• [What you will do]
Each entry should be duplicated exactly, with no line missing.

• [Data supplied]
----
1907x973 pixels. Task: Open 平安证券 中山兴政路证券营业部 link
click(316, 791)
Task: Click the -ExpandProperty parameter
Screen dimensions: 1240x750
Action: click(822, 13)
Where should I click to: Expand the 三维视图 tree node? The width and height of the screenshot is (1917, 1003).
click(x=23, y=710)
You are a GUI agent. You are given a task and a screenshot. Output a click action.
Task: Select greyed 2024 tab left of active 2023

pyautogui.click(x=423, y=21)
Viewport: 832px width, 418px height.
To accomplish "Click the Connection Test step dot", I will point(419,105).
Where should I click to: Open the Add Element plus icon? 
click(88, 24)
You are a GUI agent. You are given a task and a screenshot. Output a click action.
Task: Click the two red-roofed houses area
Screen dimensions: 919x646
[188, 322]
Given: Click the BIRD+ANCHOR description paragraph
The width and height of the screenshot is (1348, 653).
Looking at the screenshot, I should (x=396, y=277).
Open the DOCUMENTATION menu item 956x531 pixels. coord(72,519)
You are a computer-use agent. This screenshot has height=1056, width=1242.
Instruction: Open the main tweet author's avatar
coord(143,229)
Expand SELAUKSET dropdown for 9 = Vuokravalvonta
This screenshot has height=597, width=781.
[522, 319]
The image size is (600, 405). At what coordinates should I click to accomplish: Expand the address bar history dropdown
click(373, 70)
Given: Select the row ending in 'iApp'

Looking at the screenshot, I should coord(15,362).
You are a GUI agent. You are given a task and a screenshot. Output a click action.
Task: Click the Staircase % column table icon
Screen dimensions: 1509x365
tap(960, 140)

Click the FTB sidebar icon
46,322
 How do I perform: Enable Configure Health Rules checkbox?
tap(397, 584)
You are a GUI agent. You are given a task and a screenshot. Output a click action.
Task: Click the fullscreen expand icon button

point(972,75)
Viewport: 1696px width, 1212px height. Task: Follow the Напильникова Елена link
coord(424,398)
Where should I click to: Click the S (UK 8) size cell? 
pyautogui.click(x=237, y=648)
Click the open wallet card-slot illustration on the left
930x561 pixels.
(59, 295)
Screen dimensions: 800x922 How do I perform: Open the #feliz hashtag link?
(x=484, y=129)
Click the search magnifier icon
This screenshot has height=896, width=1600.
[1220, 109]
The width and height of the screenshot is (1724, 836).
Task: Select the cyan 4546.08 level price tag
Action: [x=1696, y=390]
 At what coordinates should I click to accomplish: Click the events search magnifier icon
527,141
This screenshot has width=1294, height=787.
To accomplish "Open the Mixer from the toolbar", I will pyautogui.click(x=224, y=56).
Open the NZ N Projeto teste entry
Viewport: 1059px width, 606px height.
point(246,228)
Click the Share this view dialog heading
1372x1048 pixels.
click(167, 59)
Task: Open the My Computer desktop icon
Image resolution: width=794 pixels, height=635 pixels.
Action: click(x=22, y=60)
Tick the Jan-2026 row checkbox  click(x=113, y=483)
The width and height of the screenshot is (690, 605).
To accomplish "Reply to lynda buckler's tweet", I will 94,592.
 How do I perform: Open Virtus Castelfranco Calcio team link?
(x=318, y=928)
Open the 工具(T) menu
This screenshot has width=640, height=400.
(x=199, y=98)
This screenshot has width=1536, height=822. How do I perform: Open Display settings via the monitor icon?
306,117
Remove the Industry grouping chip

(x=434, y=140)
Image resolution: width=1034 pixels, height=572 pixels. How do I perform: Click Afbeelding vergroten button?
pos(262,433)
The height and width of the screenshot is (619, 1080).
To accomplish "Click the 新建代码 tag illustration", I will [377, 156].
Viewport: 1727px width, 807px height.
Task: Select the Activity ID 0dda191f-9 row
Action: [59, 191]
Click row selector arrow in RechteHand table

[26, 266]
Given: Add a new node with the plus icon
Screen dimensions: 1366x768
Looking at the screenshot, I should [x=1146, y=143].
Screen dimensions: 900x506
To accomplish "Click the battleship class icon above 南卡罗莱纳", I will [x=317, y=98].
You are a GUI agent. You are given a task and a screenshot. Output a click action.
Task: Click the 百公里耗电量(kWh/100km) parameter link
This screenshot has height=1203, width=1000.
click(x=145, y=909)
----
• [Output of the task]
1907x973 pixels. Task: Open 平安证券 中山兴政路证券营业部 link
click(316, 791)
Task: Click the -ExpandProperty parameter
Screen dimensions: 1240x750
Action: click(822, 13)
Where should I click to: Expand the 三维视图 tree node? The width and height of the screenshot is (1917, 1003).
click(x=23, y=710)
You are a GUI agent. You are given a task and a screenshot. Output a click action.
Task: Select greyed 2024 tab left of active 2023

pyautogui.click(x=423, y=21)
Viewport: 832px width, 418px height.
To accomplish "Click the Connection Test step dot", I will point(419,105).
Where should I click to: Open the Add Element plus icon? 
click(88, 24)
You are a GUI agent. You are given a task and a screenshot. Output a click action.
Task: Click the two red-roofed houses area
Screen dimensions: 919x646
[188, 322]
Given: Click the BIRD+ANCHOR description paragraph
The width and height of the screenshot is (1348, 653).
Looking at the screenshot, I should (x=396, y=277).
Open the DOCUMENTATION menu item 956x531 pixels. coord(72,519)
You are a computer-use agent. This screenshot has height=1056, width=1242.
Instruction: Open the main tweet author's avatar
coord(143,229)
Expand SELAUKSET dropdown for 9 = Vuokravalvonta
This screenshot has height=597, width=781.
[522, 319]
The image size is (600, 405). At what coordinates should I click to accomplish: Expand the address bar history dropdown
click(373, 70)
Given: Select the row ending in 'iApp'

Looking at the screenshot, I should coord(15,362).
You are a GUI agent. You are given a task and a screenshot. Output a click action.
Task: Click the Staircase % column table icon
Screen dimensions: 1509x365
tap(960, 140)

Click the FTB sidebar icon
46,322
 How do I perform: Enable Configure Health Rules checkbox?
tap(397, 584)
You are a GUI agent. You are given a task and a screenshot. Output a click action.
Task: Click the fullscreen expand icon button

point(972,75)
Viewport: 1696px width, 1212px height. Task: Follow the Напильникова Елена link
coord(424,398)
Where should I click to: Click the S (UK 8) size cell? 
pyautogui.click(x=237, y=648)
Click the open wallet card-slot illustration on the left
930x561 pixels.
(59, 295)
Screen dimensions: 800x922 How do I perform: Open the #feliz hashtag link?
(x=484, y=129)
Click the search magnifier icon
This screenshot has height=896, width=1600.
[1220, 109]
The width and height of the screenshot is (1724, 836).
Task: Select the cyan 4546.08 level price tag
Action: [x=1696, y=390]
 At what coordinates should I click to accomplish: Click the events search magnifier icon
527,141
This screenshot has width=1294, height=787.
To accomplish "Open the Mixer from the toolbar", I will pyautogui.click(x=224, y=56).
Open the NZ N Projeto teste entry
Viewport: 1059px width, 606px height.
point(246,228)
Click the Share this view dialog heading
1372x1048 pixels.
click(167, 59)
Task: Open the My Computer desktop icon
Image resolution: width=794 pixels, height=635 pixels.
Action: click(x=22, y=60)
Tick the Jan-2026 row checkbox  click(x=113, y=483)
The width and height of the screenshot is (690, 605).
To accomplish "Reply to lynda buckler's tweet", I will 94,592.
 How do I perform: Open Virtus Castelfranco Calcio team link?
(x=318, y=928)
Open the 工具(T) menu
This screenshot has width=640, height=400.
(x=199, y=98)
This screenshot has width=1536, height=822. How do I perform: Open Display settings via the monitor icon?
306,117
Remove the Industry grouping chip

(x=434, y=140)
Image resolution: width=1034 pixels, height=572 pixels. How do I perform: Click Afbeelding vergroten button?
pos(262,433)
The height and width of the screenshot is (619, 1080).
To accomplish "Click the 新建代码 tag illustration", I will [377, 156].
Viewport: 1727px width, 807px height.
Task: Select the Activity ID 0dda191f-9 row
Action: [59, 191]
Click row selector arrow in RechteHand table

[26, 266]
Given: Add a new node with the plus icon
Screen dimensions: 1366x768
Looking at the screenshot, I should [x=1146, y=143].
Screen dimensions: 900x506
To accomplish "Click the battleship class icon above 南卡罗莱纳", I will [x=317, y=98].
You are a GUI agent. You are given a task and a screenshot. Output a click action.
Task: Click the 百公里耗电量(kWh/100km) parameter link
This screenshot has height=1203, width=1000.
click(x=145, y=909)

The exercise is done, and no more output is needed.